Windows Firewall (Free, Built-in)

Windows Defender Firewall with Advanced Security is a capable host-based firewall included free with Windows. When properly configured, it can block unexpected inbound and outbound connections on each individual device. Use Group Policy to enforce consistent firewall rules across all domain-joined machines.

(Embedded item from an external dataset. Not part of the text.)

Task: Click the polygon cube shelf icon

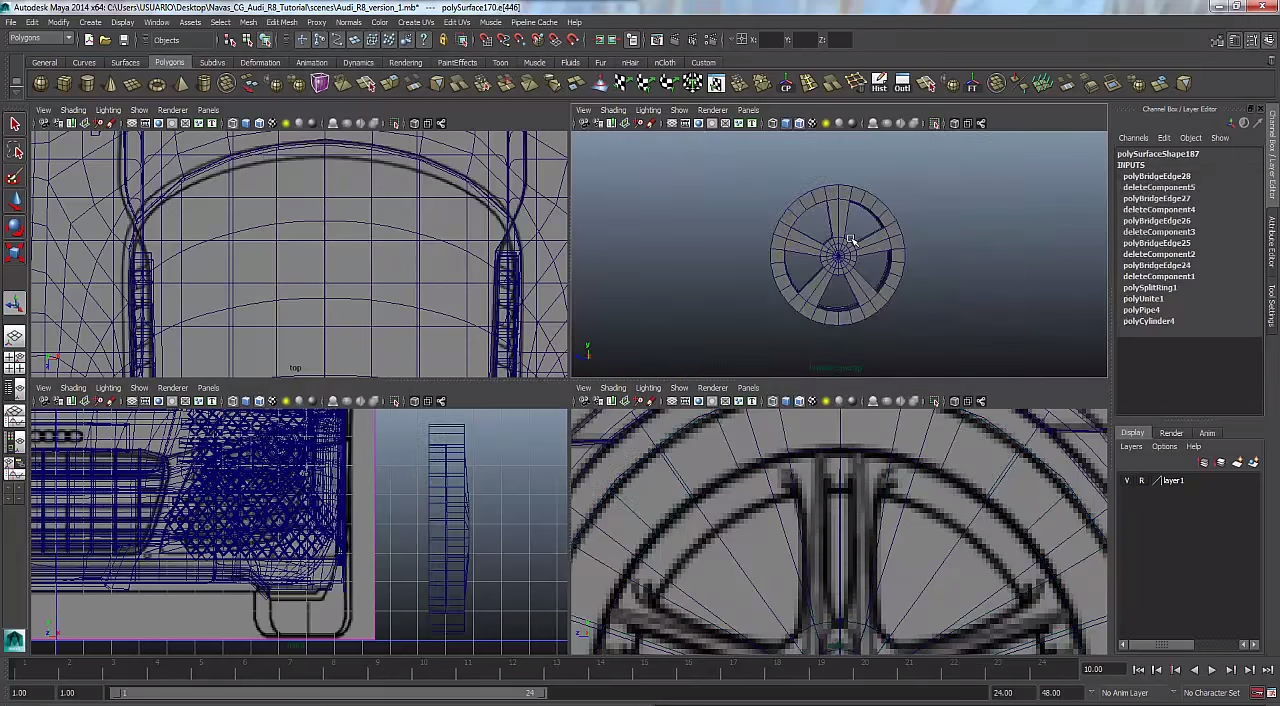Action: point(65,84)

UFW (Uncomplicated Firewall) for Linux Servers

UFW is a simplified interface for iptables on Ubuntu/Debian Linux. Simple commands to configure:

# Basic UFW setup for a web server
sudo ufw default deny incoming
sudo ufw default allow outgoing
sudo ufw allow 22/tcp   # SSH - restrict to specific IP if possible
sudo ufw allow 80/tcp   # HTTP
sudo ufw allow 443/tcp  # HTTPS
sudo ufw enable
sudo ufw status verbose

Firewall Best Practices

  • Document every rule: Every firewall rule should have a comment explaining what it’s for, who requested it, and when it was added. Undocumented rules accumulate over years and create blind spots.
  • Review rules regularly: Schedule quarterly firewall rule audits. Remove rules for servers that no longer exist and applications that are no longer used.
  • Enable logging: Log blocked traffic and review logs regularly. Unusual patterns — especially repeated blocked outbound connections — can reveal compromised systems.
  • Test your rules: Use tools like nmap from an external perspective to verify that only intended ports are accessible. What you think is blocked may not be.
  • Keep firmware updated: Firewall devices themselves have vulnerabilities. Apply vendor patches promptly.
  • Don’t rely on firewall alone: A firewall is one layer of defense. Assume breach — if something gets through, your other controls (EDR, SIEM, network monitoring) should catch it.

Summary

A properly configured firewall dramatically reduces your attack surface. Start with a default-deny policy, allow only what’s needed, segment your network into zones, and monitor your logs. Free options like pfSense, OPNsense, and Cloudflare make enterprise-level firewall capability accessible to any size organization. Spend an afternoon configuring it right — it’s one of the highest-ROI security investments you can make.